**Exercise task 1:** Retype a passage from the local SEO text word for word. Begin at the words "Typically, local searches" and stop after "or international searches.".
**Exercise task 2:** In the local SEO text, what percentage of local searches does Google say lead to sales?
**Exercise task 3:** Proceed with the local SEO text, picking up after its final sentence.

**Text excerpt:**
########################################

Local SEO is rapidly becoming one of the key ingredients for online success for every business looking for long-term success across search engines.
But, what is local SEO?
Local SEO is the art of improving a website’s visibility and ranking in local search results.
Typically, local searches tend to lead to more in-store visits and sales within 24 hours of the search being mad online. According to Google’s own research, 50 percent of mobile users are likely to visit a local shop after having performed a local search, whereas only 34 percent of people using tablets or computers will follow a search with a visit to the shop they found in their searches. Even more interesting is that Google says 18 percent of local searches lead to sales, compared to just 7 percent for regular, national or international searches.
Local SEO focuses on providing relevant results to people searching based on their current location. For example, if I search for ‘best accountants in dorset’ on my computer, Google displays results that are closest to me geographically. If I do the same search on my iPhone, the results are the same.
Google’s report also stated that 95% of people use their mobiles to look up local information about a business, with the main searches being to find the telephone number for a business, the hours of business, the physical address and other contact information.

########################################

**Provided information:**
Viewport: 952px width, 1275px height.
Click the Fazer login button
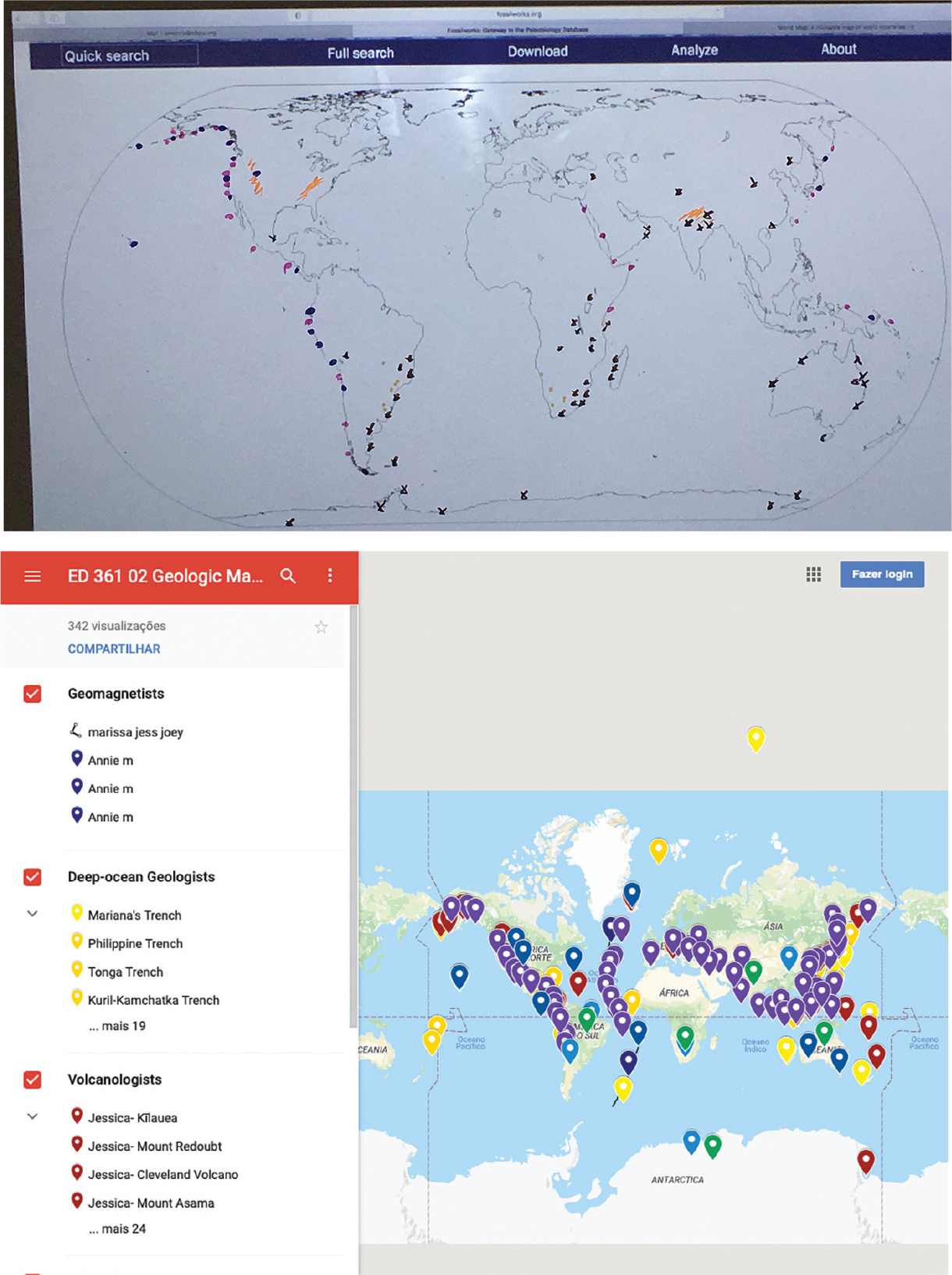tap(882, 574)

########################################

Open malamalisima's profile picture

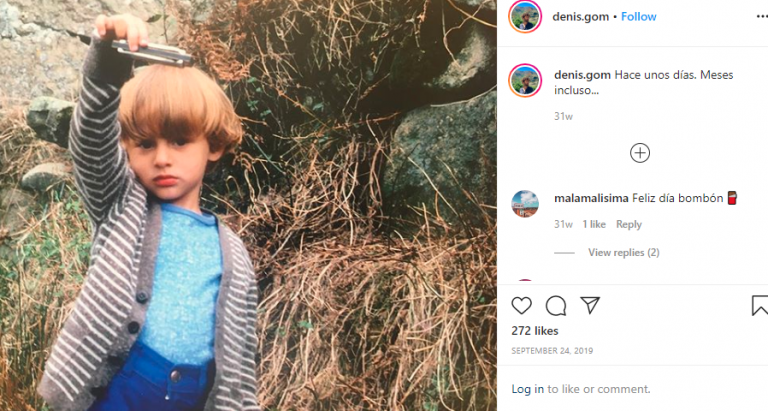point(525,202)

########################################

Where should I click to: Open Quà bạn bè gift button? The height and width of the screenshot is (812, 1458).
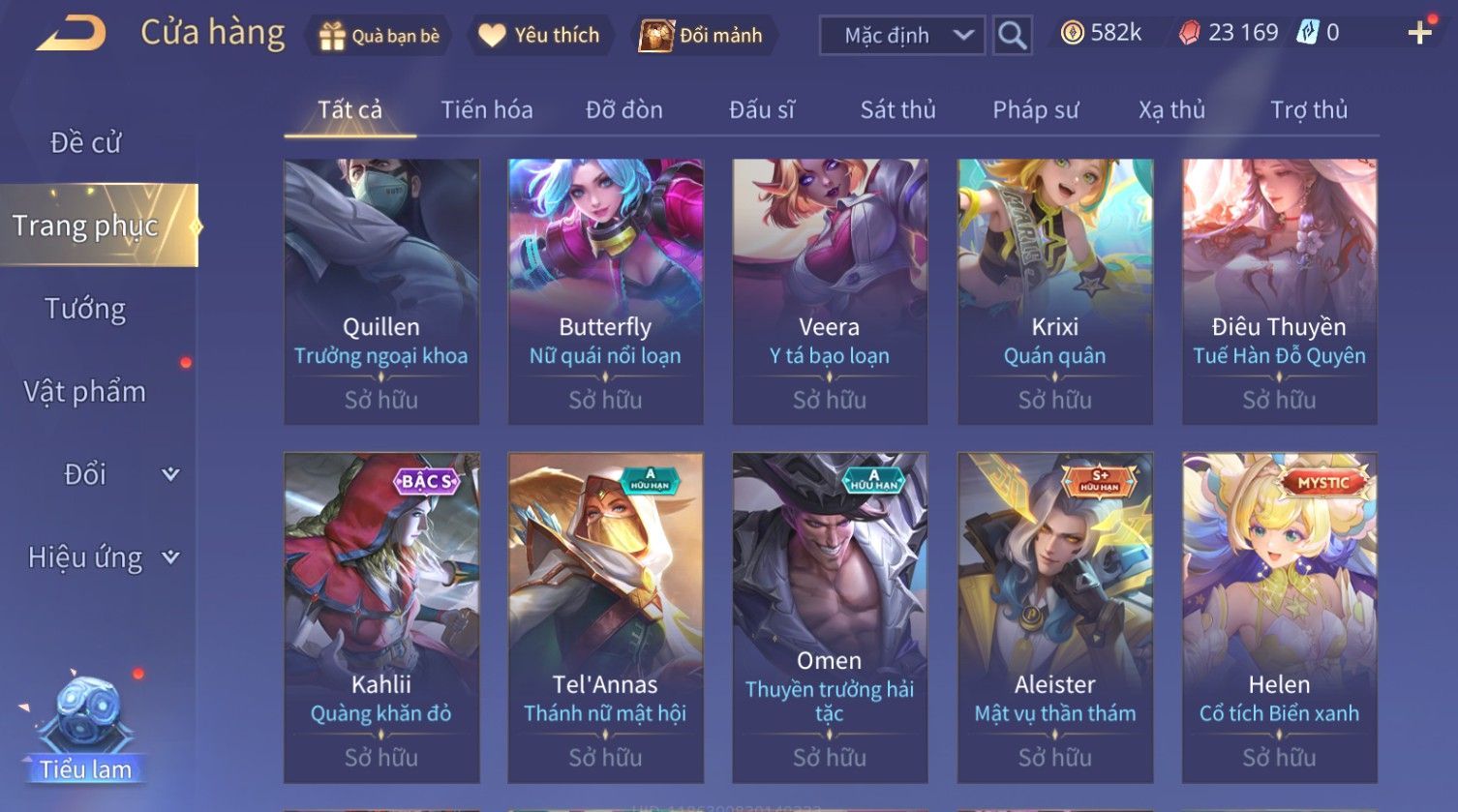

########################################

**Written response 1:**
Typically, local searches tend to lead to more in-store visits and sales within 24 hours of the search being mad online. According to Google’s own research, 50 percent of mobile users are likely to visit a local shop after having performed a local search, whereas only 34 percent of people using tablets or computers will follow a search with a visit to the shop they found in their searches. Even more interesting is that Google says 18 percent of local searches lead to sales, compared to just 7 percent for regular, national or international searches.

**Written response 2:** 18 percent

**Written response 3:**
Google released the Pigeon algorithm update in July 2014, which gained the nickname ‘the local update’. This update to Google’s algorithms considered location and distance, which led to a change in the type of results shown in Google search and Google Map searches.
What this means for your business is that there are lots of new opportunities for professional service businesses, bars, restaurants, tradesmen and retailers to really boost their online visibility within the locations in which they operate.
In early 2015, Google also launched its first mobile update, worryingly called ‘Mobilegeddon’. This update to its algorithms means that Google now penalises websites which are not fully responsive, which do not have a dedicated mobile version.
If your site isn’t responsive or at least has a mobile version, it could soon become much more difficult to find your business in mobile search results, which could mean a loss of revenue for any local company.
How to improve your local search results
First off, you’ll need to make sure your site itself is optimised for the search engines.
We deal with this in more detail here on our On-Site SEO page [link], but in general, you should optimise the content, page titles and meta description on your website to help Google understand your location. Your main keywords are still important, but your location will need to be considered within your copy in order for your site to rank.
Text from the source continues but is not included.